Work instructions
Each entry, as given, must be output unchanged.
===
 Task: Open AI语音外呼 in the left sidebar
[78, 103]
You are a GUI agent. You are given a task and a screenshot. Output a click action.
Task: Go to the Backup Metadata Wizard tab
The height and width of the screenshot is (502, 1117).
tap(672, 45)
===
Answer space
 Task: Open AI语音外呼 in the left sidebar
[78, 103]
You are a GUI agent. You are given a task and a screenshot. Output a click action.
Task: Go to the Backup Metadata Wizard tab
The height and width of the screenshot is (502, 1117).
tap(672, 45)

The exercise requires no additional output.